Copy the material below word for word, leaving out the pictures.

---------- DATA FOR THIS TASK

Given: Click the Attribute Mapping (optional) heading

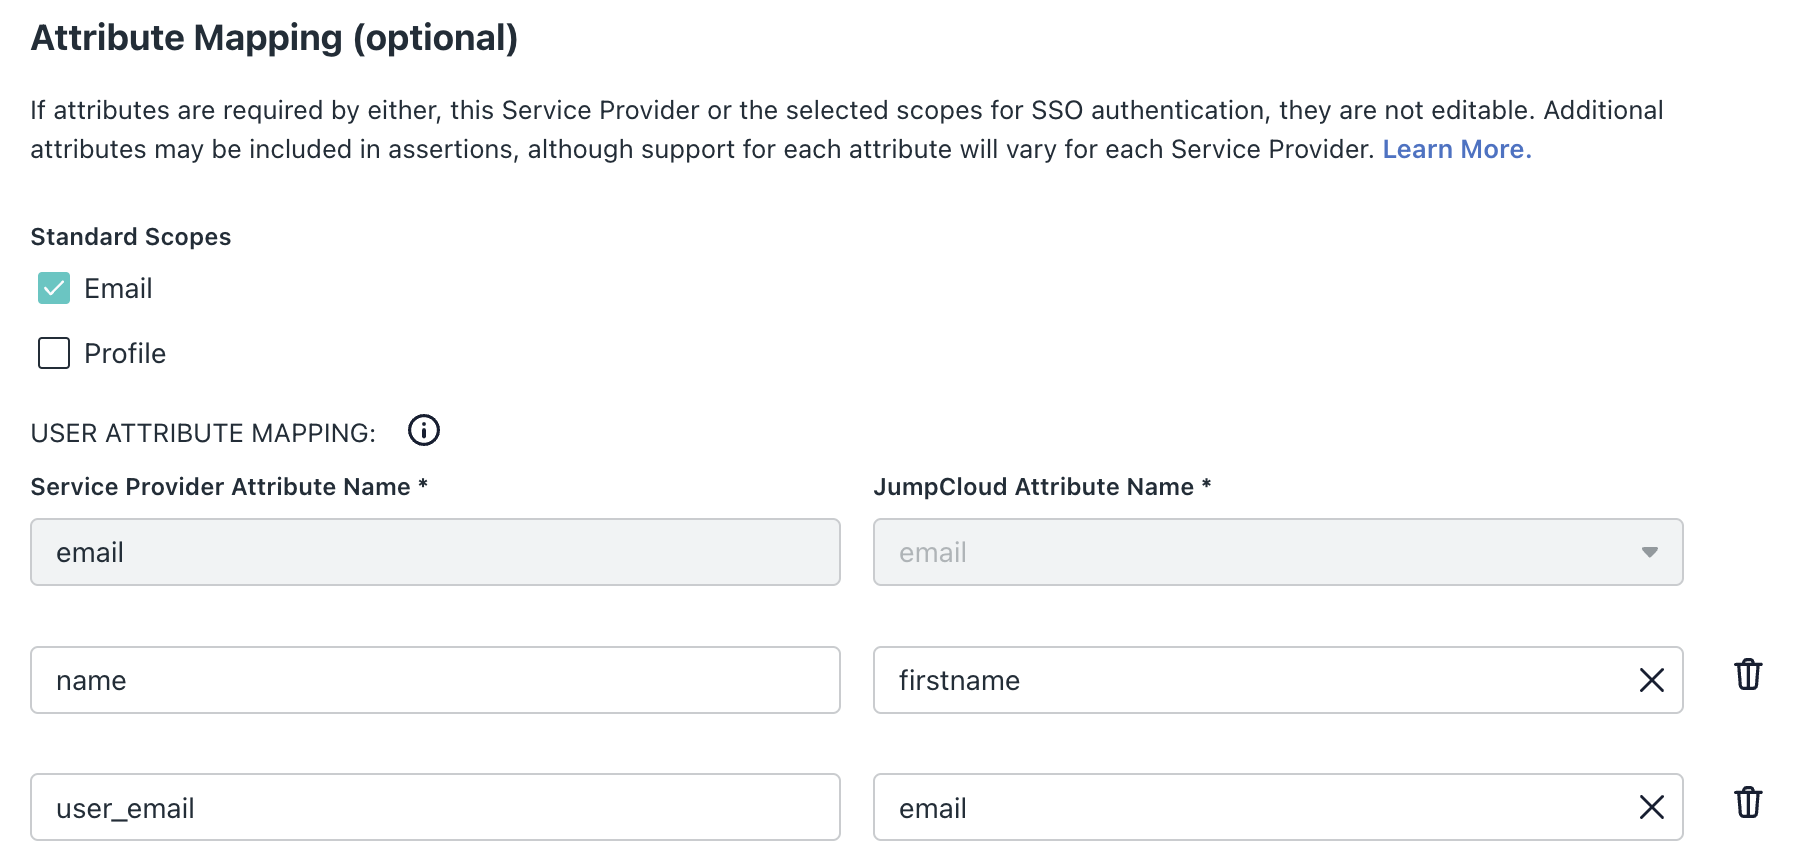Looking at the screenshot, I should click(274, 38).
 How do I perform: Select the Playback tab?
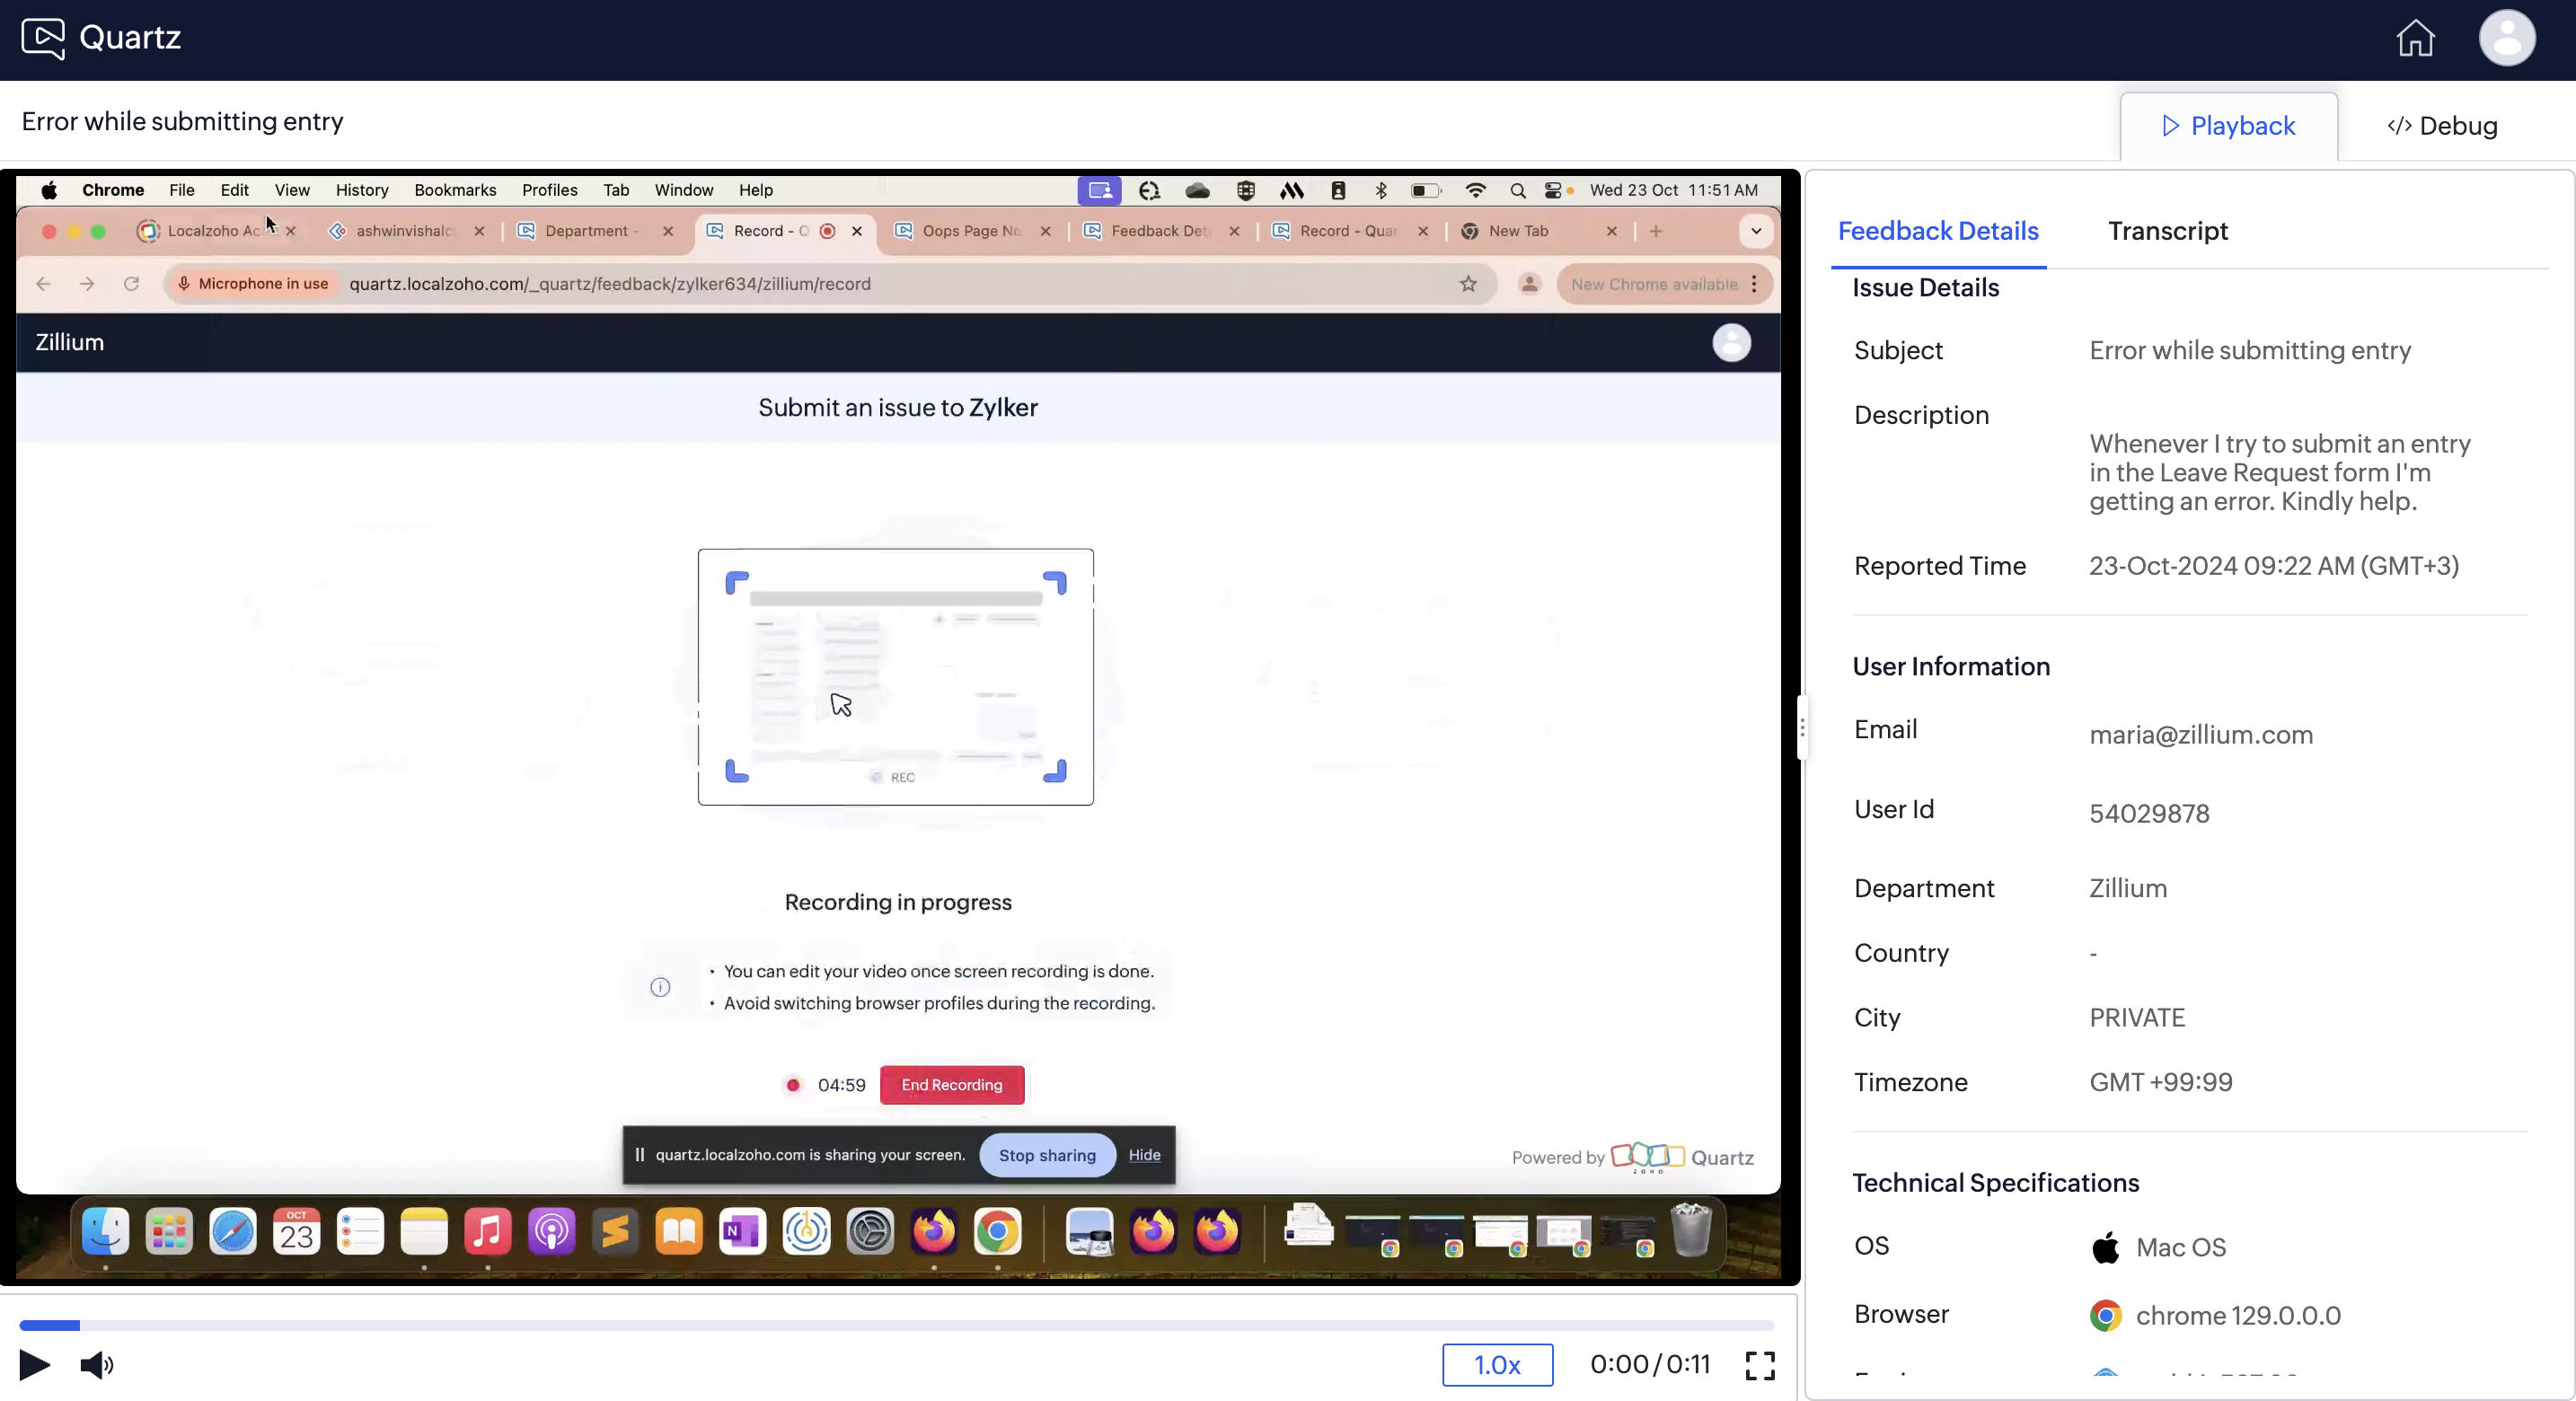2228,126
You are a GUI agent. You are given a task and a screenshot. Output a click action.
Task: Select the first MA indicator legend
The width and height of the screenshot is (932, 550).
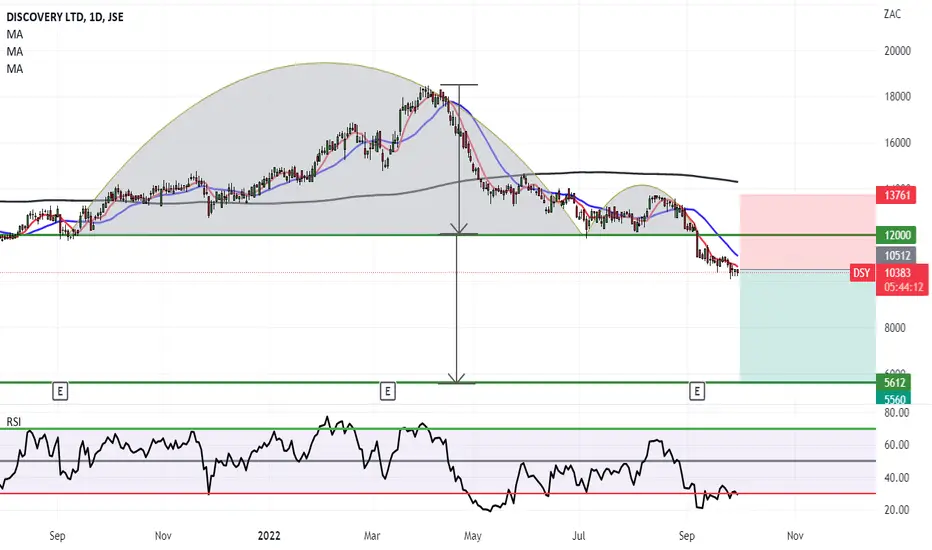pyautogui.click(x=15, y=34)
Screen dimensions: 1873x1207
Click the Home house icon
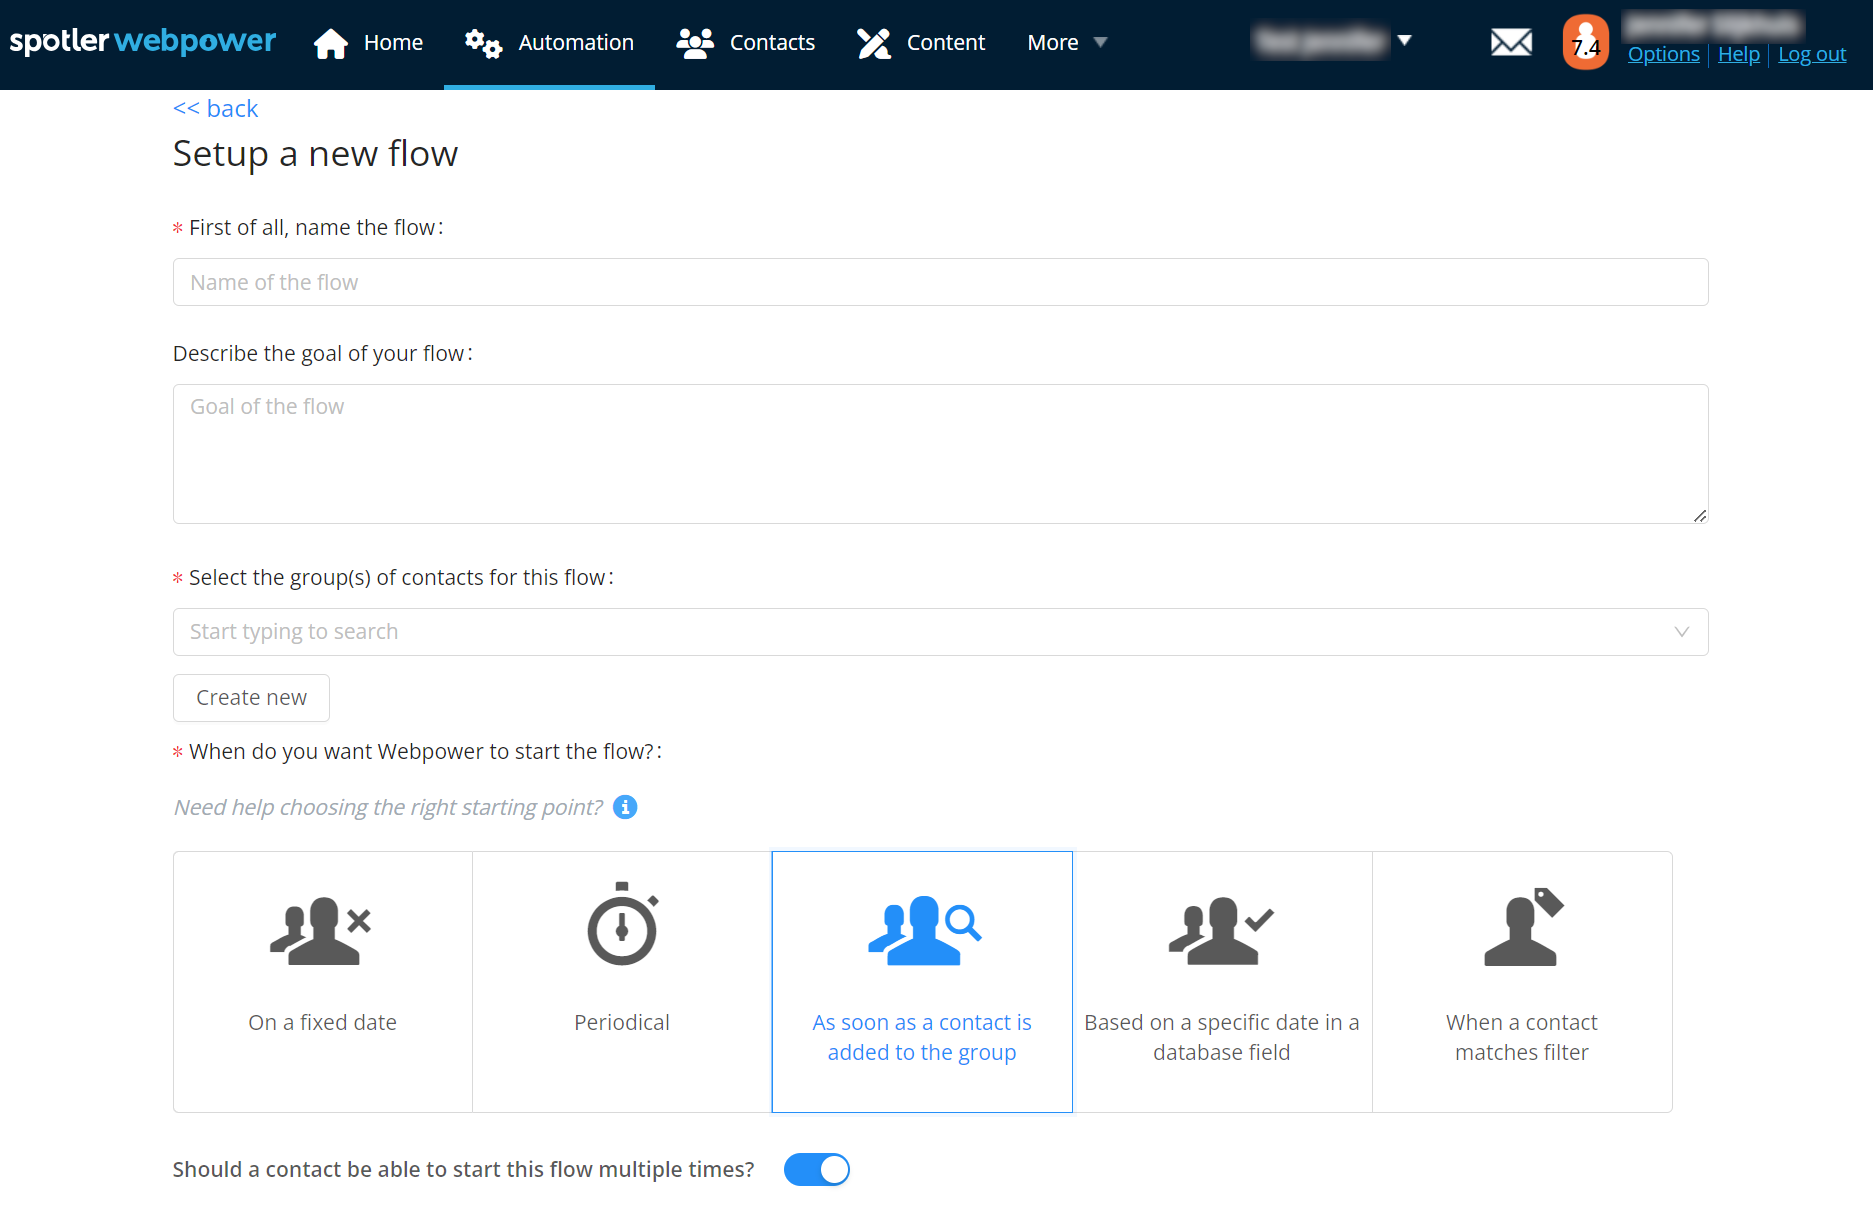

--------------------

● **CORRECT ANSWER**
Given: Click the Attribute Mapping (optional) heading

Looking at the screenshot, I should click(274, 38).
 How do I perform: Select the Playback tab?
2228,126
You are a GUI agent. You are given a task and a screenshot. Output a click action.
Task: Select the first MA indicator legend
The width and height of the screenshot is (932, 550).
pyautogui.click(x=15, y=34)
Screen dimensions: 1873x1207
Click the Home house icon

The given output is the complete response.